Sick Days and Days of Self Compassion

I was in middle school when they informed me that my condition was chronic. IBS seemed like a "half assed" diagnosis, considering it came with no real answers. The doctors had run out of drugs, ideas, and advice. I was told they did not know why this was happening to me, or if it would ever stop.

This was my puberty. I was constantly sick and in pain. I was truly miserable. Most days I wanted to throw in the towel and give up on everything. My flame was burning low, but something inside kept me going.

Fortunately, as I entered high school, the illness began to clear up. There are people who suffer their entire lives with the debilitating symptoms of IBS. I was extremely fortunate.

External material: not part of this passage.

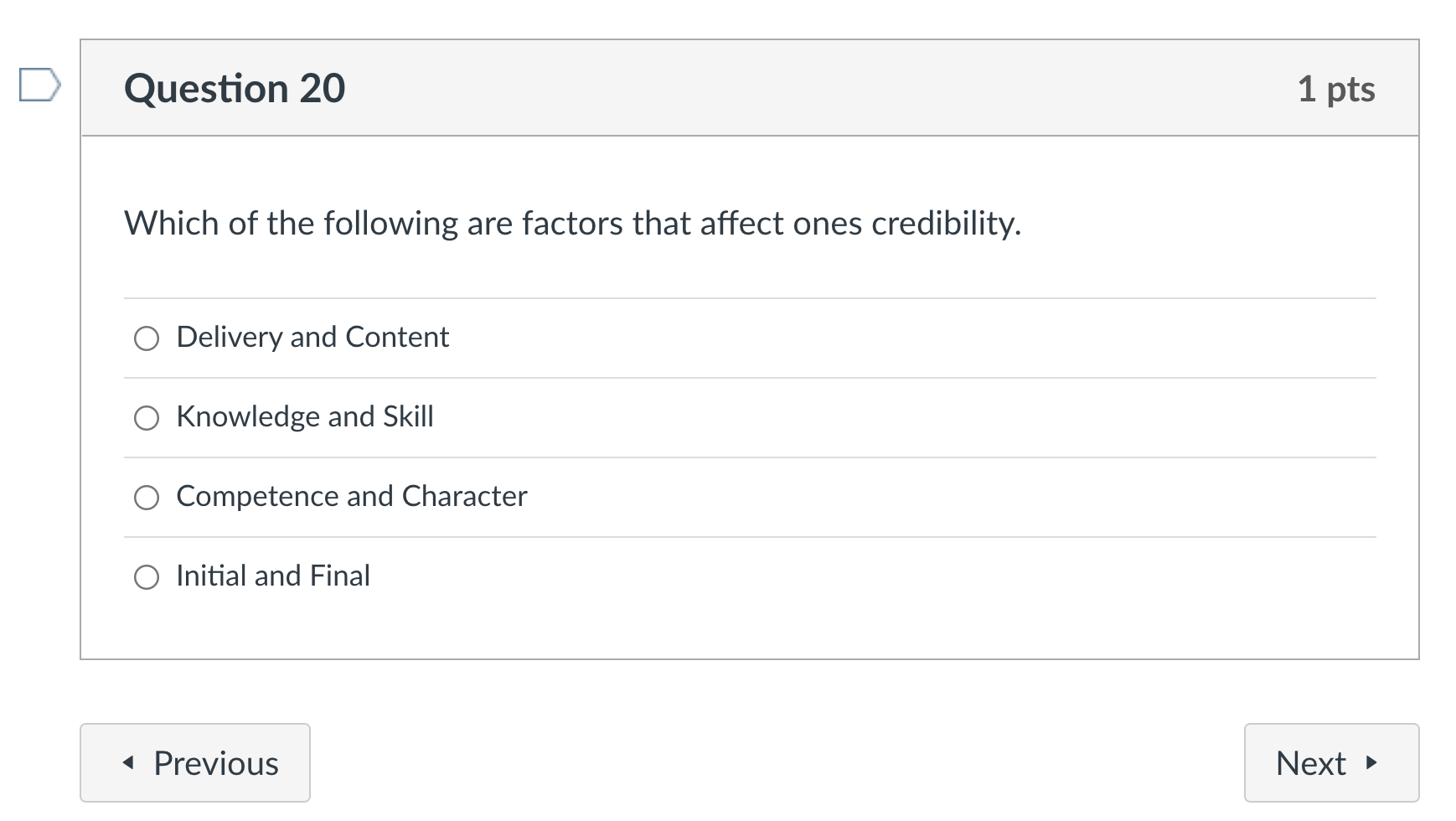Image resolution: width=1456 pixels, height=821 pixels.
Task: Select the Delivery and Content radio button
Action: point(147,338)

By the time I started tenth grade all of the  symptoms that had plagued me though out junior high were gone.

A miracle!

In the beginning I spent a lot of time worrying that my ailment would return but eventually, after being symptom free for an extended amount of time, the fear began to dissolve. Now seemingly invincible, I could eat anything I wanted without the slightest fear of  repercussions.

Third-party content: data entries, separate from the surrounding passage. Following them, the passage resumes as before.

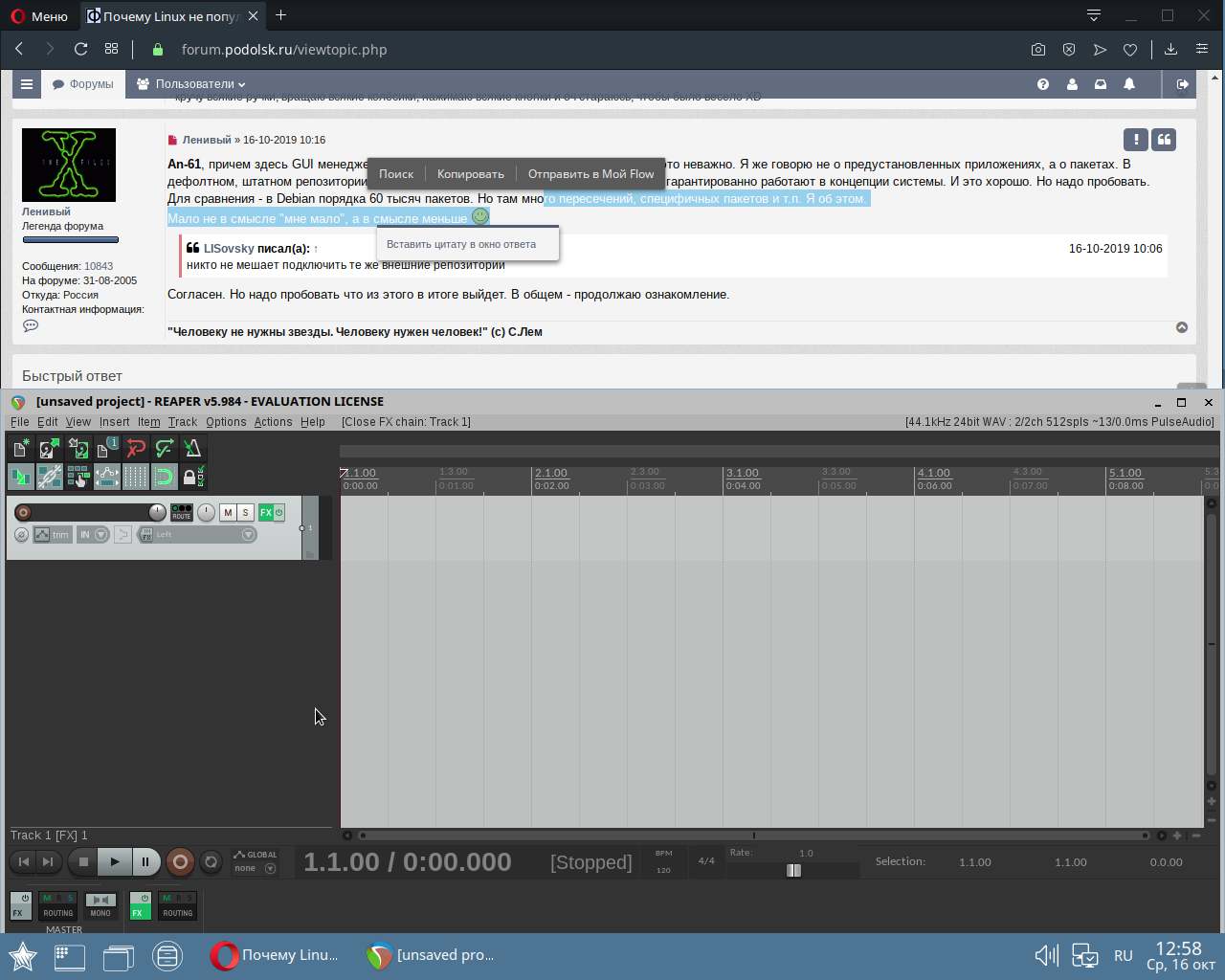Click the Redo toolbar icon
The height and width of the screenshot is (980, 1225).
point(165,448)
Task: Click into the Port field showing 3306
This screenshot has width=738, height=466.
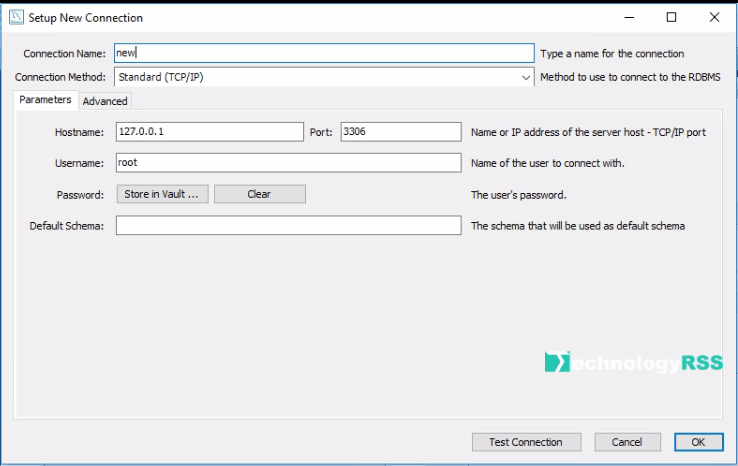Action: pos(400,132)
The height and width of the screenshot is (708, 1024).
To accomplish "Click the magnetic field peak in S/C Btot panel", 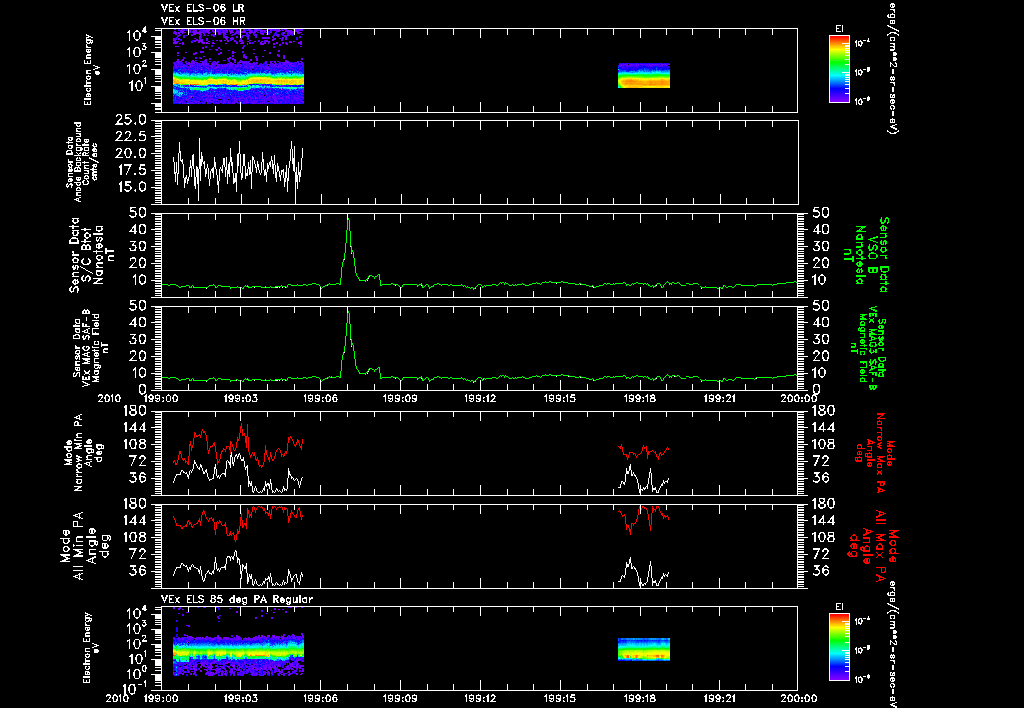I will 348,220.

I was one hundred percent symptom free for just under ten years. That silly, smiling, girl was back.

The doctors were wrong. . . I. . . was. . . cured. . .

Unfortunately, my assumptions were incorrect.

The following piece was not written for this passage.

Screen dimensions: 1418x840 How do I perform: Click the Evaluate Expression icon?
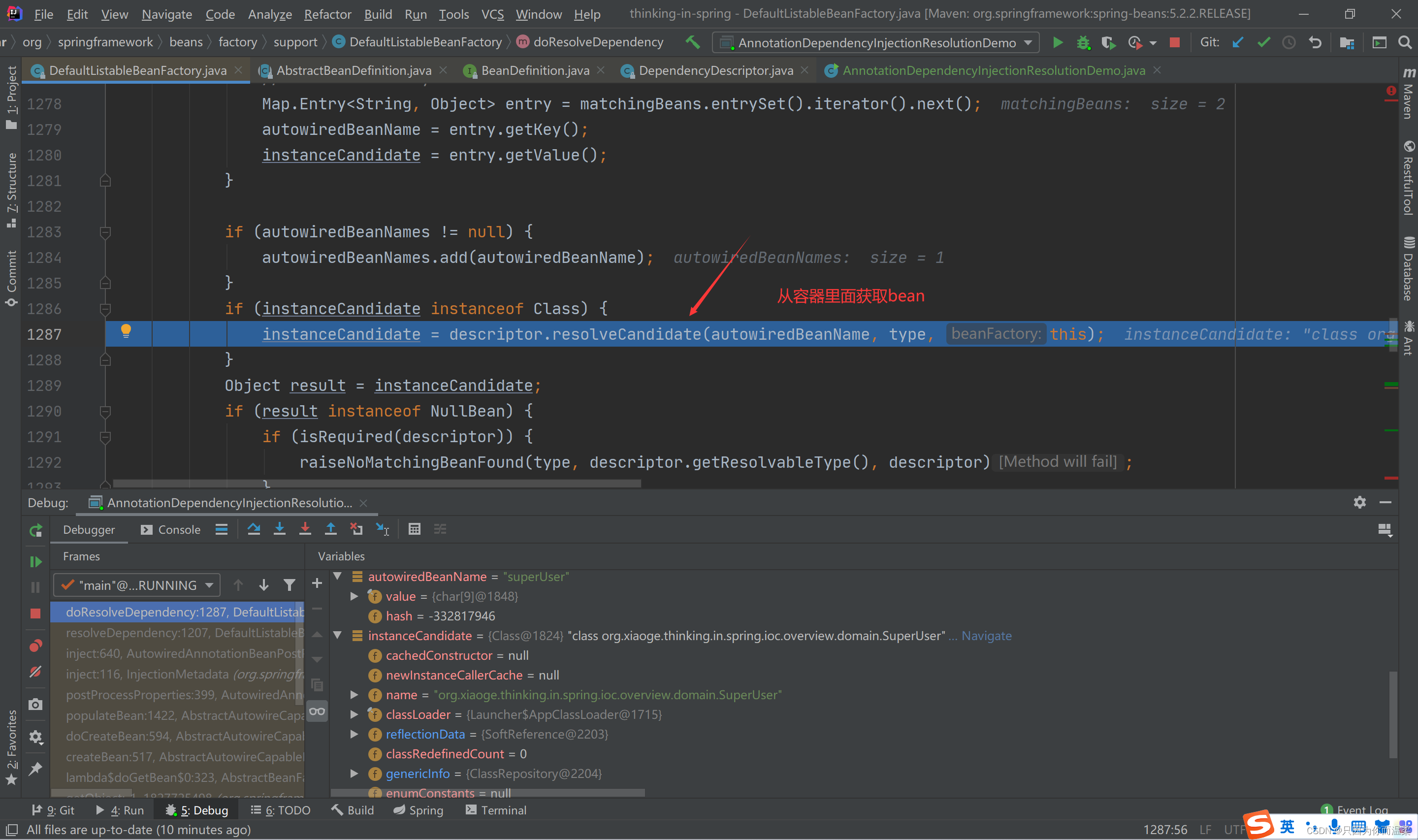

Over the past 4 years I have suffered numerous attacks. At first the symptoms were infrequent, only one or two sick days in the first year  and a half of their return. I was grateful.

Before I had allowed the disease to consume my entire life. (It was hard to not to, I could barley function.) This time the attacks were much less disruptive, allowing me to continue my life outside of being sick. 

As the illness crept back into my life, I was determined not to allow it to drag me back into the darkness. I truly believe my Dharma practice has been the key to unlocking my ability to stay positive though this suffering. 


What is different this time around?

1. Mindfulness. I have been spending a LOT more time lately "just being" focusing the mind on now, and acknowledging all of the sensations  as they are within me. The goal is not to resist or follow them. Needless to say some days are still more successful than others.

Before starting a mindfulness practice I was unable to notice many subtle movements within my physical body. Now more aware of "new" sensations, I am able to taking mental notes of small symptoms that would have previously gone unnoticed. 

2. Took learning into my own hands. I studied food, nutrition, and digestion.  The good, the bad, the amazing, and the ugly. Learning about how the human digestive tract works to fuel our bodies with nutrition has changed my world in ways I can not even begin to explain.

Understanding digestion has taught me what to look for in my body, and it has become much easier to spot symptoms more effectively. Unlike before, this time around, I was able to have a very productive and knowledgeable conversation with my doctor. I victoriously headed for home, head high, armed with solid information about what was happening in my body and a plan that would have my IBS on the run.

3. Self compassion. In round one with IBS, my preteen solution had been to power through it. Grin and bear it. I was tough, hard. I learned to push and fight against my body, bending it to my will. (Or at least that is how I tried to think of myself.)

Although I started a compassion practice a few years ago, I have never been one to have compassion for myself. Even now, self compassion is something that I must work to be mindful of. My aching gut and tired body were the best place for me to start practicing self compassion, right where I needed it the most.



Maybe all these things helped me to battle with this stomach beast, or maybe the sickness helped me to focus more inward on these values. I am not sure, it is still something that I am reflecting on. I do know that, this time around, I am not going to let IBS get me down.